Closed hh1985 closed 1 year ago
Thanks for reaching out to us.
As long as the training datasets for new types exist, the supported type of BERN2 can be expanded. We will consider providing how to train our NER model on new datasets.
I am also interested in identifying new entity types. I would very much appreciate a tutorial on how to do this.
We uploaded a tutorial on how to train our NER model for the supporting entity types. https://github.com/dmis-lab/BERN2/tree/main/multi_ner/training
By preprocessing the dataset of the new entity type and adding it as a training set, you will be able to get a NER model for the new entity type. If you have any follow-up questions, please re-open this issue.
Hi! If I want to train a new type, should I modify the modeling.py file to set up a separate classifier for training, and then add the modified classifier layer to the original modeling.py file?
Hi @liwenqingi
If you have data of a new type, then you could modify and train through the modeling.py file to set up a separate classifier.
@minstar I see that you are training several types together.

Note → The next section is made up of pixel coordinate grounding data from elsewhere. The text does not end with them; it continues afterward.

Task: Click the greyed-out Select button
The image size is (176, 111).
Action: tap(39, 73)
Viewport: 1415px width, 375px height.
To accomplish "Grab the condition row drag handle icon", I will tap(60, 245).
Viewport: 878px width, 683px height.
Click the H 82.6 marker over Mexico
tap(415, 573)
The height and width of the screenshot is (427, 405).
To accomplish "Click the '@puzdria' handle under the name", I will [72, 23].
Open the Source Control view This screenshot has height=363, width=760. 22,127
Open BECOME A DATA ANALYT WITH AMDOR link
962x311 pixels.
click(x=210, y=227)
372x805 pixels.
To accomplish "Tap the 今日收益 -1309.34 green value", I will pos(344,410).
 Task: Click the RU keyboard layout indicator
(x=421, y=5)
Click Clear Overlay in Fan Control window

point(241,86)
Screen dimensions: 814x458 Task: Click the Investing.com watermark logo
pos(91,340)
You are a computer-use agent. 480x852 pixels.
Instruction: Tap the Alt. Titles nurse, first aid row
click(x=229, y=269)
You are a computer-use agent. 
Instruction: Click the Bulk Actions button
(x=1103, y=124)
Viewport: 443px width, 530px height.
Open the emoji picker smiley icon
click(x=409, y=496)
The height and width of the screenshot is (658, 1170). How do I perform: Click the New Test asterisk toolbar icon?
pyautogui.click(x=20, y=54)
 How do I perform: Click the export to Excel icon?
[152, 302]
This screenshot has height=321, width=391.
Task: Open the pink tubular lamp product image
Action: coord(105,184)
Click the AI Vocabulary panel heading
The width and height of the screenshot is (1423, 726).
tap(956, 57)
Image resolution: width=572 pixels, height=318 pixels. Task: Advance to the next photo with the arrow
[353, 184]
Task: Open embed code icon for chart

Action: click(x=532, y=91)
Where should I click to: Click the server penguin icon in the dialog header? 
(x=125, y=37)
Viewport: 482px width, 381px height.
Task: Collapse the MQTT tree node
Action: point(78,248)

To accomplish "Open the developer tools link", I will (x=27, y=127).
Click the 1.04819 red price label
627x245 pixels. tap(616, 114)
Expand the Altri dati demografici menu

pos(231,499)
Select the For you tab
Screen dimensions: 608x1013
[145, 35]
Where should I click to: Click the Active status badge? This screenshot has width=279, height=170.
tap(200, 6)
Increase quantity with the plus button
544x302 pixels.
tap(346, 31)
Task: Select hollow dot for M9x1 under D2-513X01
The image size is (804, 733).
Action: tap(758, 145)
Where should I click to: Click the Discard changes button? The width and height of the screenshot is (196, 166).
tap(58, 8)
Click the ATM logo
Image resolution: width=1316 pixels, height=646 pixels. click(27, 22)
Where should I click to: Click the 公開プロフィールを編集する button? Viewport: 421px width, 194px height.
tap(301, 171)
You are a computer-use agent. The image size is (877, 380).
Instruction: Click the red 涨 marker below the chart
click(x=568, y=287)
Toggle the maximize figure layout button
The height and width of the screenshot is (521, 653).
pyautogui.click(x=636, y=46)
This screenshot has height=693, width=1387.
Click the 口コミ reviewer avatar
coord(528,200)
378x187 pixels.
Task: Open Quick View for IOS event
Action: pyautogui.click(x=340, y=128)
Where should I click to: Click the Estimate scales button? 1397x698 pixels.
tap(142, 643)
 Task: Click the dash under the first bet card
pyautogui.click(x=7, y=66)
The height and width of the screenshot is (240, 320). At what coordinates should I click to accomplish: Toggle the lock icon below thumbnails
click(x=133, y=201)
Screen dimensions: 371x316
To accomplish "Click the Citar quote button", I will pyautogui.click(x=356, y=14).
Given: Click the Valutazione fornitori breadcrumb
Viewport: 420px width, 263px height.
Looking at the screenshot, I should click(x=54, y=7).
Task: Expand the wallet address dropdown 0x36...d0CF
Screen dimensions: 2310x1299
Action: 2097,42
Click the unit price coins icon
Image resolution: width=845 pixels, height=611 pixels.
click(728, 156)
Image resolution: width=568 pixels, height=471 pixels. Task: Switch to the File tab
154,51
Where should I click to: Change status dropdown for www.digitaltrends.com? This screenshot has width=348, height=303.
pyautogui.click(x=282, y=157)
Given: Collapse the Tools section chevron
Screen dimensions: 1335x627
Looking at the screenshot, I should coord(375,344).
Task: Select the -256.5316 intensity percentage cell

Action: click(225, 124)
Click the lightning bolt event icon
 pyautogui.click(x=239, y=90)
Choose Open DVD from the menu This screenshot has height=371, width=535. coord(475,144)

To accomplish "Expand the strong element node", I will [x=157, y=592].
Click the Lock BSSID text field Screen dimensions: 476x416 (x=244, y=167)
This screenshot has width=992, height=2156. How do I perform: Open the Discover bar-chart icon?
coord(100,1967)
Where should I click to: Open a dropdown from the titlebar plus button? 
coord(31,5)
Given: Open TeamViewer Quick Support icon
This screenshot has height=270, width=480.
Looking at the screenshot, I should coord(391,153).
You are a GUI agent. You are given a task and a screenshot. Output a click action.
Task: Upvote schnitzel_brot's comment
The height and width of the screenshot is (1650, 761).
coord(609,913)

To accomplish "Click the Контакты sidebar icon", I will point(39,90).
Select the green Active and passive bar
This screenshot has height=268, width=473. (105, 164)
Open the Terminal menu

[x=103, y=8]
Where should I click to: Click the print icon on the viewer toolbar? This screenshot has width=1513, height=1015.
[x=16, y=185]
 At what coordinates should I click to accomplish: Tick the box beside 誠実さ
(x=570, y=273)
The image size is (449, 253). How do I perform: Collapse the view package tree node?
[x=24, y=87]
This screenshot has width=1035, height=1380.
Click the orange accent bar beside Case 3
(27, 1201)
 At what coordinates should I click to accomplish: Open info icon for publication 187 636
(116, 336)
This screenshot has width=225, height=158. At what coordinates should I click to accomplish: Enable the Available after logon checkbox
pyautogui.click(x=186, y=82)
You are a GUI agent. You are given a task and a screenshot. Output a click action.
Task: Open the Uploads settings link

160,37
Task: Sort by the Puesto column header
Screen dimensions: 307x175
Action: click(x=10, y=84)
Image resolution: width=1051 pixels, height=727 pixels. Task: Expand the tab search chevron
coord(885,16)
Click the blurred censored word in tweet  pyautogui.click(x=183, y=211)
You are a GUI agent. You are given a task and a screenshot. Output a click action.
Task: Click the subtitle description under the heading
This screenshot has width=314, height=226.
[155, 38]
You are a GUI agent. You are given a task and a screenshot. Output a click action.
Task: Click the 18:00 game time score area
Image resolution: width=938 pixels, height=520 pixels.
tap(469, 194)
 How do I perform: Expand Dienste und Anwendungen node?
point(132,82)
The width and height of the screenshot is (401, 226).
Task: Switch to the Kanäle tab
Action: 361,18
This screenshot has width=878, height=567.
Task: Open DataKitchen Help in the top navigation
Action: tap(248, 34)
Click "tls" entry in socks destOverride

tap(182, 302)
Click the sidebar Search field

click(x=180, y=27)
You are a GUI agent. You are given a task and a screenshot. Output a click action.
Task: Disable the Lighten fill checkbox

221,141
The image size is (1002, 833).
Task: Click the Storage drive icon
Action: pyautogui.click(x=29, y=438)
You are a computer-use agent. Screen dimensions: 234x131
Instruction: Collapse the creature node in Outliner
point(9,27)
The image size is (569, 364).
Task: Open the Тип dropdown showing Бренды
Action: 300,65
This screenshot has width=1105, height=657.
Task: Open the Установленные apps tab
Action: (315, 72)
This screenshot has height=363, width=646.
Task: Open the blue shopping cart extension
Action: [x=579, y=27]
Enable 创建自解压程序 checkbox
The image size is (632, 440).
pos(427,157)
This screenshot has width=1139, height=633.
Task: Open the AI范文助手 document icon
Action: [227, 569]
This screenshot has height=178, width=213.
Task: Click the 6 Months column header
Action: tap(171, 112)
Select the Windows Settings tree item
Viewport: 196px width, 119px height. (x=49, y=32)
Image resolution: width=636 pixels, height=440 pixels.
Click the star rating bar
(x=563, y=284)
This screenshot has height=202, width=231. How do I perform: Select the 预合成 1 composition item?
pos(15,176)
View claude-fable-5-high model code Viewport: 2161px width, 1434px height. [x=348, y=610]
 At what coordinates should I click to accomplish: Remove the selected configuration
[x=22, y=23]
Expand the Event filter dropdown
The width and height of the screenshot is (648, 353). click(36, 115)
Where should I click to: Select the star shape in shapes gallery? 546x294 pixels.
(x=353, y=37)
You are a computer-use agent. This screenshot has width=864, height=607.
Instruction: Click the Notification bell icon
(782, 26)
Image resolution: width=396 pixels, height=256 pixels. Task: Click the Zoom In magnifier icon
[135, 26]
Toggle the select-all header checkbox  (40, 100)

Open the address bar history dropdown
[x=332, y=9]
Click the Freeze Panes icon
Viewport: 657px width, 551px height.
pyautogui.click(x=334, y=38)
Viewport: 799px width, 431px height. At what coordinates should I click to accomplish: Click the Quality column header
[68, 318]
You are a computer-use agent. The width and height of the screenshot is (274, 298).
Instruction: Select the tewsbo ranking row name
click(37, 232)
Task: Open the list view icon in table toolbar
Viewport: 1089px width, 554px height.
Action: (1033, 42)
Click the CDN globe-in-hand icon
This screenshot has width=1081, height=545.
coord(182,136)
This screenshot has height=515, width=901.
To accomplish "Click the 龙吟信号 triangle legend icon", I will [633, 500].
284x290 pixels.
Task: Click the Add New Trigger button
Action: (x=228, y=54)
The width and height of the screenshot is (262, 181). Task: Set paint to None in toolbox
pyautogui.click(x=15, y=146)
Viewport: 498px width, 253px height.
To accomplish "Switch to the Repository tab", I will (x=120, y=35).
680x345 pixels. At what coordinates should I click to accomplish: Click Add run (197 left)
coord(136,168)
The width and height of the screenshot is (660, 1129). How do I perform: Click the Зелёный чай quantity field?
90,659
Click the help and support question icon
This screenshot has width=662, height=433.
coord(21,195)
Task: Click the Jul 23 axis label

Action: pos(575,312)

I want to integrate new types of entities into bern2_ner. Should I add a classifier to the modeling.py file and conduct joint training with the original entities, or just train new entities separately and add them to in bern2_ner?Because I found the f1-score for training entities separately(like "disease") are low(50 epochs around 0.6). Thanks for your reply!
I prefer to choose the latter case, this is because you have to find optimal training settings which could be time-consuming and labor-intensive things. May I ask the reason that training entities separately could cause the low f1 score?
I prefer to choose the latter case, this is because you have to find optimal training settings which could be time-consuming and labor-intensive things. May I ask the reason that training entities separately could cause the low f1 score?
I modified the structure of modeling.py just to test the feasibility of training the classifier separately, using NERdata data (like gene,disease,..) for separate training, but the effect is not very good
Then, how about adding your new entity classifying system through socket communication as we did?
In bern2.py, line 361-363, we separately get the results of tmvar, gnormplus, and our multi-ner classifier.
for ner_type in ['tmvar', 'gnormplus', 'mtner']:
arguments_for_coroutines.append([ner_type, pubtator_file, output_mtner, base_name, loop])
async_result = loop.run_until_complete(self.async_ner(arguments_for_coroutines))
You could train your entities solely which could be better than just modifying the classifier separately.
Then, how about adding your new entity classifying system through socket communication as we did?
In bern2.py, line 361-363, we separately get the results of tmvar, gnormplus, and our multi-ner classifier.
for ner_type in ['tmvar', 'gnormplus', 'mtner']: arguments_for_coroutines.append([ner_type, pubtator_file, output_mtner, base_name, loop]) async_result = loop.run_until_complete(self.async_ner(arguments_for_coroutines))
You could train your entities solely which could be better than just modifying the classifier separately.
Thanks for your reply! But I want to use bern2 locally and may not need socket interaction because a large amount of data needs to be processed. At the same time, I just found that the effect of training "species" entities is very good, which may be related to the annotation quality of the data.
Any idea of extending it to support new classes, such as microbiota? Thanks.